Question 2 assumes 1327C was written in time for publication in the 26 volumes. I'm not convinced, for the success or failure of 1327C rested in considerable measure on the passage of time, both in distancing the fraudulent 1327C from memories of the Kilduff press conference which proceeded it; and in finalising the content of the recast fake Z-film.

So why manufacture it all?

In part, it was designed to negate the enduring suspicion which inevitably attended the "disappearance" of all film and sound recordings of the Parkland doctors' first, untainted descriptions of the wounds. It sought to turn this act of negation to advantage, in the classic CIA manner, by conceding ground (on the throat wound) even as it continued the suppression of Perry's initial location of the head entrance wound.

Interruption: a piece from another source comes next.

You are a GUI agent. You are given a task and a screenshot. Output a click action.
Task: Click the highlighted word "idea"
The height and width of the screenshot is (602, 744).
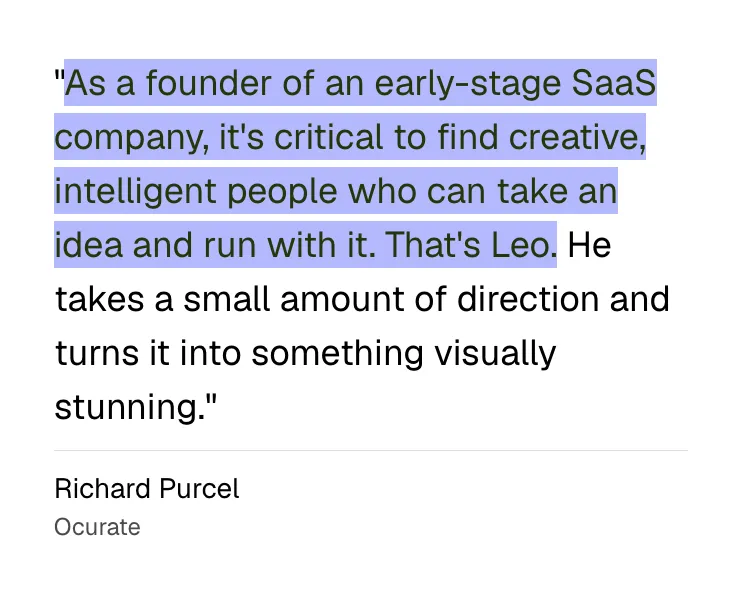coord(88,245)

The first sustained attempt at negation came from CBS as early as 1967.

In conceding the throat wound as entrance, 1327C offered opponents of the official fiction a useful and desperately desired fillip, and a degree of vindication: But in suppressing the true nature of Perry's first description of the location of the head wound, it did nothing to challenge the grip exerted upon those same opponents by the CIA's primary weapon of ambiguity, the second version of the Z-fake. An accurate rendition of Perry's first and authentic testimony would have exposed as fabricated the fake's depiction of the exploding upper right side of Kennedy's head.

Just how glaringly obvious is the fraudulence of the transcript? This obvious:

At just after half-one CST, the president's official (albeit acting) press secretary, citing the president's official physician, informs the assembled journos that it is a simple matter of a bullet through the brain. A bullet, moreover, which entered the (right) temple.

A mere half hour latter - at most generous - more or less the same group of reporters find nothing remotely odd about about wound descriptions which make no mention of an entrance wound in the location specified by Kilduff,citing Burkley. Not one of them. This is not remotely plausible.

Better yet, the one (AP) despatch which does incur the wrath of the cover-up's defenders - most notably Manchester - just happens to be precisely the despatch in which we find consistency & congruence between the Kilduff location, and that provided by original,authentic Perry testimony: the front of the head. That's a striking coincidence.